Want to deploy your job in a production environment that you can leave running and not have to manually restart it when one single crazy piece of data comes in from out of nowhere that totally messes with your code in unforseen ways that not even using .get would have prevented? Well look no further. Let’s start off with setting up Kafka group offsets in PyFlink:
test-topic:
{'uniqueID': 'abc1', 'awesome_value': 123}
{'uniqueID': 'abc2', 'awesome_value': '456'}
{'uniqueID': 'abc1', 'awesome_value': 789}
When your job does eventually fail, you’re going to want to restart and pick up back where you last left off. To pick up where you last left off we need to set the group offsets for Kafka.
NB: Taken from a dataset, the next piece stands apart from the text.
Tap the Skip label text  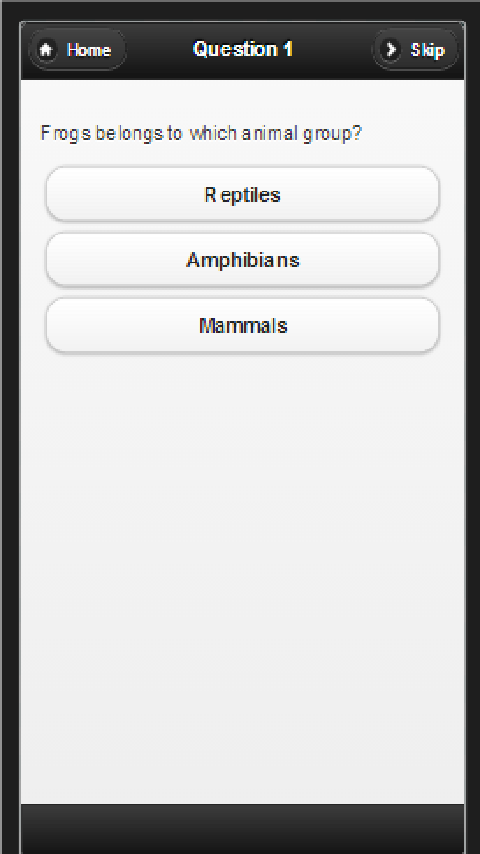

Group offsets basically says where you last read from in that particular Kafka topic.
from pyflink.common.typeinfo import Types
from pyflink.datastream import StreamExecutionEnvironment
from pyflink.datastream.functions import MapFunction
from pyflink.datastream.connectors import KafkaSource
from pyflink.common import WatermarkStrategy
from pyflink.datastream.connectors.kafka import KafkaOffsetsInitializer, KafkaOffsetResetStrategy
from pyflink.common.serialization import SimpleStringSchema
import json
env = StreamExecutionEnvironment.get_execution_environment()
env.set_parallelism(1)
env.add_jars("file:///path/to/flink-sql-connector-kafka-1.17.1.jar")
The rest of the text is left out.